What about in the future? We worry about having "enough" dollars to retire, but what will those hard-earned dollars be worth in the years ahead? It's enough of a concern that you might want to take a small portion of your funds and hedge your bets, even though the Fed says it has inflation under control
Even at a 3 percent annual inflation rate, the spending power of your money will be cut in half in just 24 years! Which means that you'll need twice as much money in your last year of retirement as in your first in order to maintain your lifestyle. Now that's a daunting thought.
It's enough to make you consider at least some form of hedge against the possibility that the dollar will be devalued by excess money creation in future years. Gold is the traditional hedge, but these days it has become easier for investors to diversify into other currencies.
Speculators trade foreign currency futures. But there are other investment alternatives for more conservative, long term investors.
FOREIGN CURRENCY BANK CDS. You don't have to open an account in a foreign bank to switch your dollars into euros or British pounds sterling or yen. Everbank.com offers a variety of FDIC-insured certificates of deposit -- denominated in various individual foreign currencies or "baskets" of currencies.
The interest you earn is equivalent to what you'd earn in a foreign bank. When the CD matures, and you convert back into dollars, you'll either get more dollars if the foreign currency is stronger, or fewer dollars if the currency has weakened.
Minimum investment is $10,000. You can get more information at www.Everbank.com
FOREIGN CURRENCY ETFS. This is a relatively new form of exchange-traded fund, a listed security whose value is based on the assets inside the fund. In this case, the assets are foreign currencies -- either a one-currency ETF such as British pound, euro or any of several others. Owning these shares, which are traded on the NYSE or Amex, is like owning the currency within a foreign money market account.
For more information go to www.Morningstar.com, click on ETFs, and then look for the "ETF Screener tool." You'll find them listed in the "bond fund" group, and then the "world bond" category.
CURRENCY MUTUAL FUNDS. There is one mutual fund that specializes in investing directly in "hard" currencies -- the Merk Hard Currency Fund. This no-load fund was started in May 2005, and now has assets of more than $110 million.

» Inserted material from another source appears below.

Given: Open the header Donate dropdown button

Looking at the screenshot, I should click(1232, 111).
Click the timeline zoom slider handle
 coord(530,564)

It is designed to give investors diversification across a selection of foreign currencies, selected by the manager, and changed only gradually. That makes this fund suitable for the longer-term investor, who wants the professional management and a diversified exposure.

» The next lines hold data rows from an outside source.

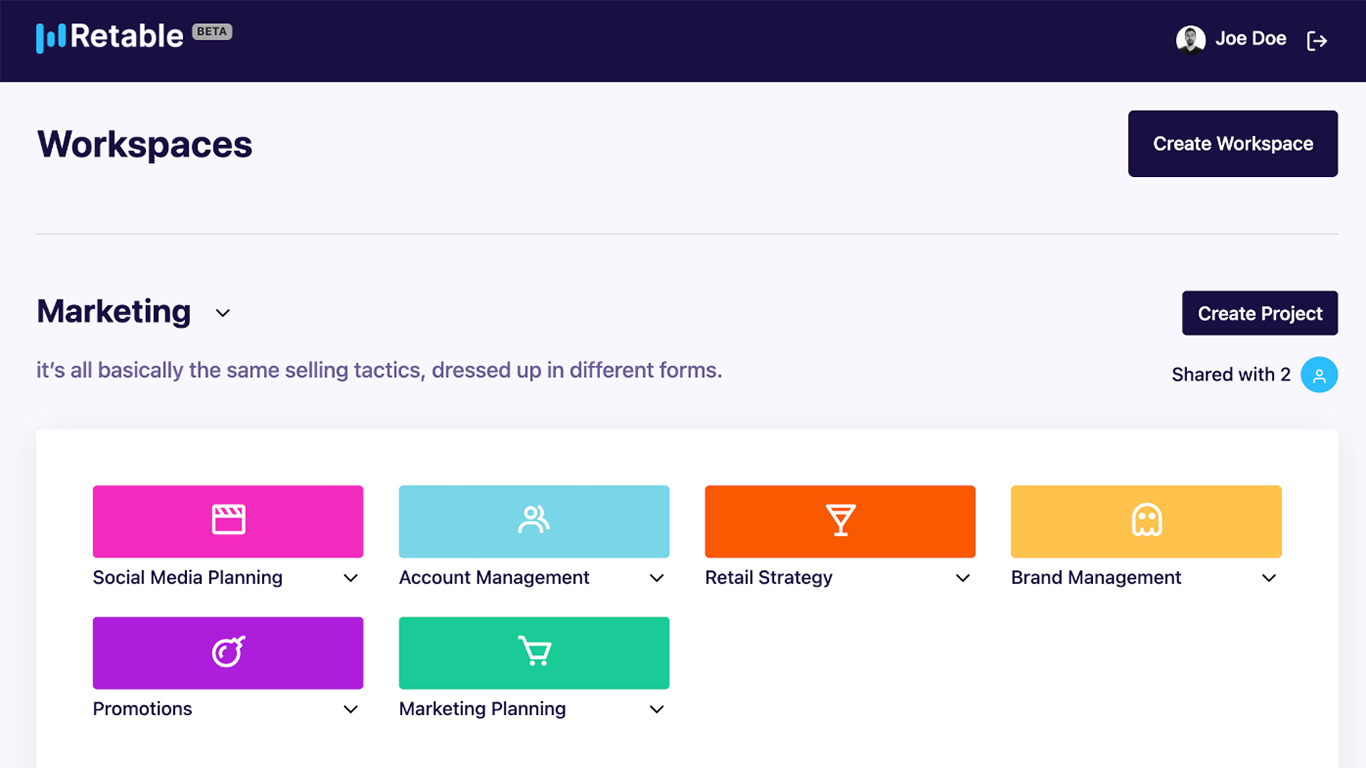Open the Account Management people icon

click(x=534, y=520)
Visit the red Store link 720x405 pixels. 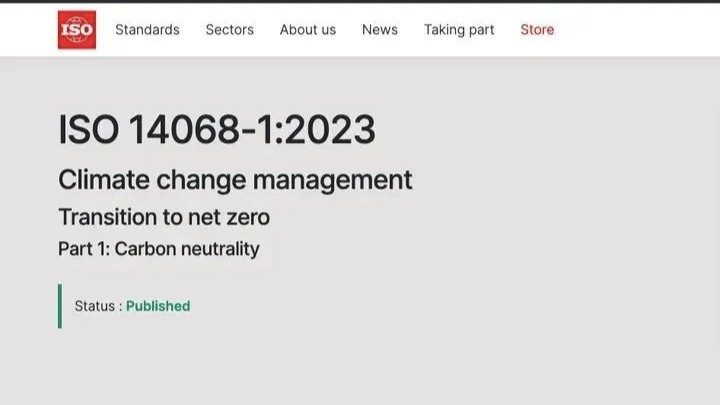point(537,30)
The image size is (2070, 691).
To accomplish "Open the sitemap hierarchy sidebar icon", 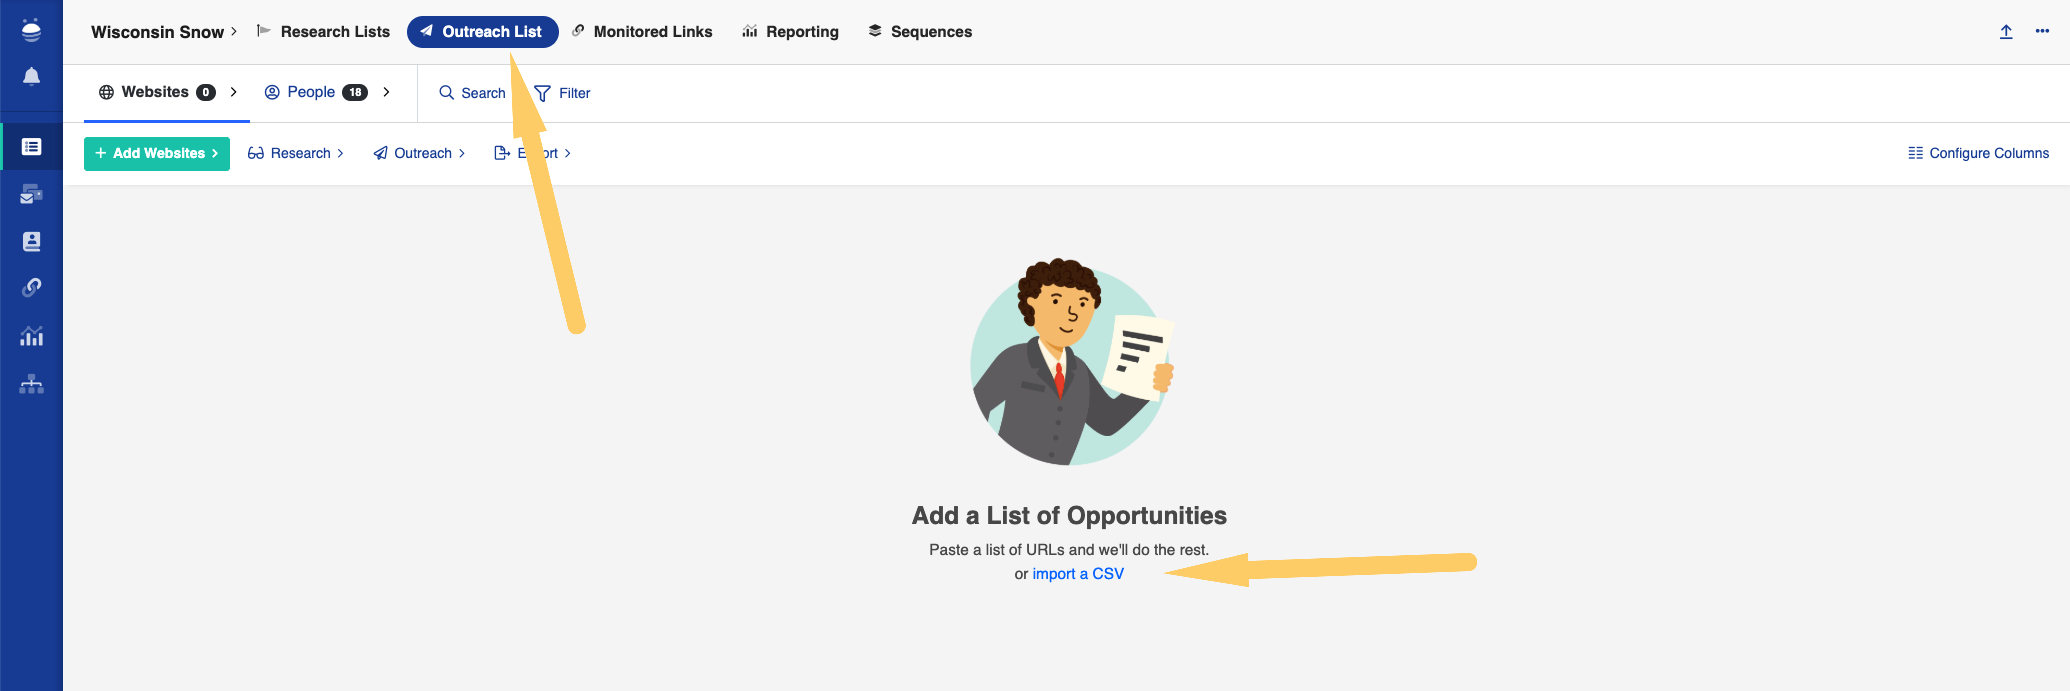I will 31,384.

Currently the fund has about 43 percent of its assets in the euro, another 16.5 percent in the Canadian dollar, about 10 percent in the Swiss franc and smaller amounts in Swedish, Norwegian, British, Australian and New Zealand currencies, as well as 8 percent in gold. Minimum investment is $2,500, and you can download the prospectus and application at www.MerkFund.com -- or purchase through the Fidelity or Schwab fund networks.
Next time you pull a dollar out of your wallet, take a closer look. Yes, you'll need lots of them when you retire. And hopefully those dollars will be worth enough to pay for your retirement. It's a bet you might want to hedge in some small way. And that's The Savage Truth.